Decline in intrinsic capacity was the most common finding on comprehensive geriatric evaluation. Frailty was documented in 42.9% consistent with the range of 15% - 74% reported internationally [13]. Our results differ from those of Essomba et al., who found dependence as the most frequent geriatric syndrome (70.5%) [14], while in our study dependence was noted in only 30.2% of patients. This discrepancy may be related to differences in assessment tools, since Essomba et al. used the ADL scale while we applied the ICOPE questionnaire.

Malnutrition was present in 14.3%, with prevalence rising in patients ≥85 years. Obata et al. in Japan reported 44.1% malnutrition assessed by GNRI [6]. Our prevalence is closer to that found by Essomba et al. in Cameroon (17%) [15], likely reflecting the use of the same MNA-SF tool.

4.4. Paraclinical Profile

Arrhythmia was the most common ECG abnormality, present in 66.7% of patients, with atrial fibrillation being the most frequent rhythm disorder (39.7%). These findings are in line with Sung et al. in China (33.8%) [7] and Obata et al. in Japan (53.8%). Signs of previous myocardial ischemia were present in 14.3%, reflecting the contribution of ischemic heart disease to HF in the elderly.

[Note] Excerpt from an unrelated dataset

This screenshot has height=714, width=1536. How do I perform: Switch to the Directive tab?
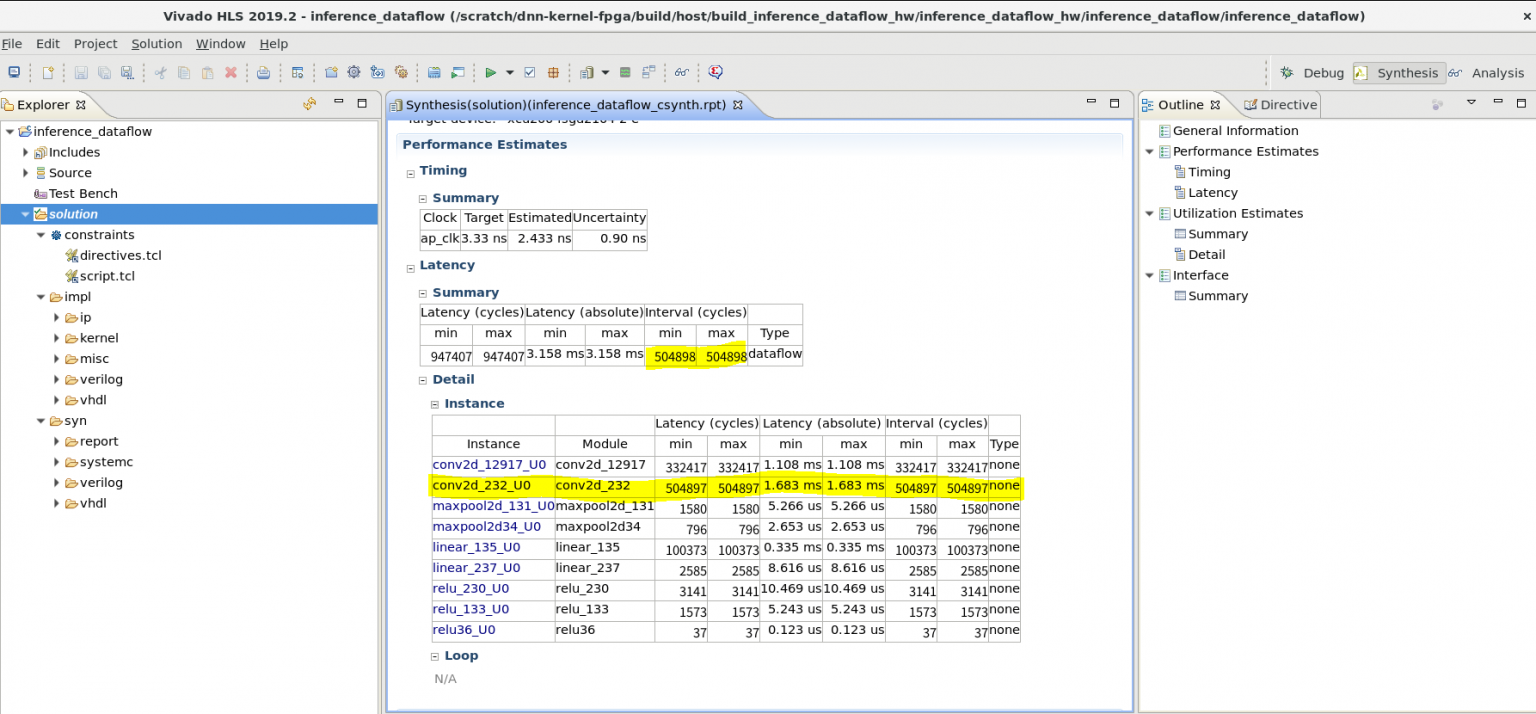point(1281,105)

On echocardiography, preserved LVEF was the predominant phenotype (58.7%), while 17.5% had mildly reduced LVEF and 23.8% reduced LVEF. Boombhi et al. reported preserved EF in 49% [11], which is close to our result. As in other studies, patients ≥85 years in our series had a higher frequency of HF with reduced LVEF, suggesting age-related decline in systolic function.

4.5. Limitations

Our study has some limitations. First, the sample size was relatively small and limited to two hospitals, which may restrict the generalizability of our findings. Second, the cross-sectional design does not allow inference of causal relationships between comorbidities, precipitating factors, and outcomes. Third, some investigations such as BNP were rarely performed, reflecting local practice constraints, and this limited our ability to analyze their role in the clinical profile of HF. Finally, the use of retrospective medical records for part of the data collection may have introduced information bias.

5. Conclusion

Heart failure is frequent among elderly patients in the studied services, with a higher prevalence in women. Acute decompensated heart failure with preserved ejection fraction was the most common clinical presentation. Electrocardiographic and echocardiographic abnormalities, including atrial fibrillation and left ventricular hypertrophy, were frequent. Functional decline and frailty were common in this population.

Conflicts of Interest

The authors declare no conflicts of interest regarding the publication of this paper.